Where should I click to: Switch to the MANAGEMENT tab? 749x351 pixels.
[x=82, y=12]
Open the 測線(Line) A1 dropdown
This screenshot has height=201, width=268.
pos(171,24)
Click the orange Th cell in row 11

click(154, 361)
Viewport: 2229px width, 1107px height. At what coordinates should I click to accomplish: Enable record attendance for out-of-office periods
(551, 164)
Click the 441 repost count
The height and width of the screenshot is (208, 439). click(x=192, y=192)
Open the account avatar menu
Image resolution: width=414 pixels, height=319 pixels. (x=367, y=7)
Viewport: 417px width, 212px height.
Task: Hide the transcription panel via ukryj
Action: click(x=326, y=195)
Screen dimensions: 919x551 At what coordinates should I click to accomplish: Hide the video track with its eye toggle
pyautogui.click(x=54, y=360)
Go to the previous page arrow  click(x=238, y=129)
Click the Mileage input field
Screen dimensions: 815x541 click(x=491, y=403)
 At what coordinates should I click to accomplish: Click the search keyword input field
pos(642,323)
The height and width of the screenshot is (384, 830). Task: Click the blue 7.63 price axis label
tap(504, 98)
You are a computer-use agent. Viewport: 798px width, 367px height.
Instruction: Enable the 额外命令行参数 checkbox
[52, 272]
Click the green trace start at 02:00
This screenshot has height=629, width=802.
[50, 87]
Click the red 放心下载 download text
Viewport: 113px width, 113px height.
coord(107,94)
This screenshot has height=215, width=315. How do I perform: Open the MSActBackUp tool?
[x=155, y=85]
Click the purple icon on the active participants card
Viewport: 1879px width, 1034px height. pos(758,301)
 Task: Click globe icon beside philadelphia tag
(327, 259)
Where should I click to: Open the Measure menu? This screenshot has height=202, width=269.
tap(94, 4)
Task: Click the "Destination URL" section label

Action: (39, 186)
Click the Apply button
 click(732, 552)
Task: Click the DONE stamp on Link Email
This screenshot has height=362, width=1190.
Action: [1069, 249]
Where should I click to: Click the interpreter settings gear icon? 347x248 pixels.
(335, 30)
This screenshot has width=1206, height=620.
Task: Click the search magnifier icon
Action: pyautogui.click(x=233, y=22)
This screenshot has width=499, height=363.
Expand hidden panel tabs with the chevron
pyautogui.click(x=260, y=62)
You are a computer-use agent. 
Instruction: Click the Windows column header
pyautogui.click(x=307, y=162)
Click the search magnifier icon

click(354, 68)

• **WORK INSTRUCTION**
State the number of lines in the data above that include the word "computer", leaving out any other words.

• **REPLY TO THE EXERCISE**
2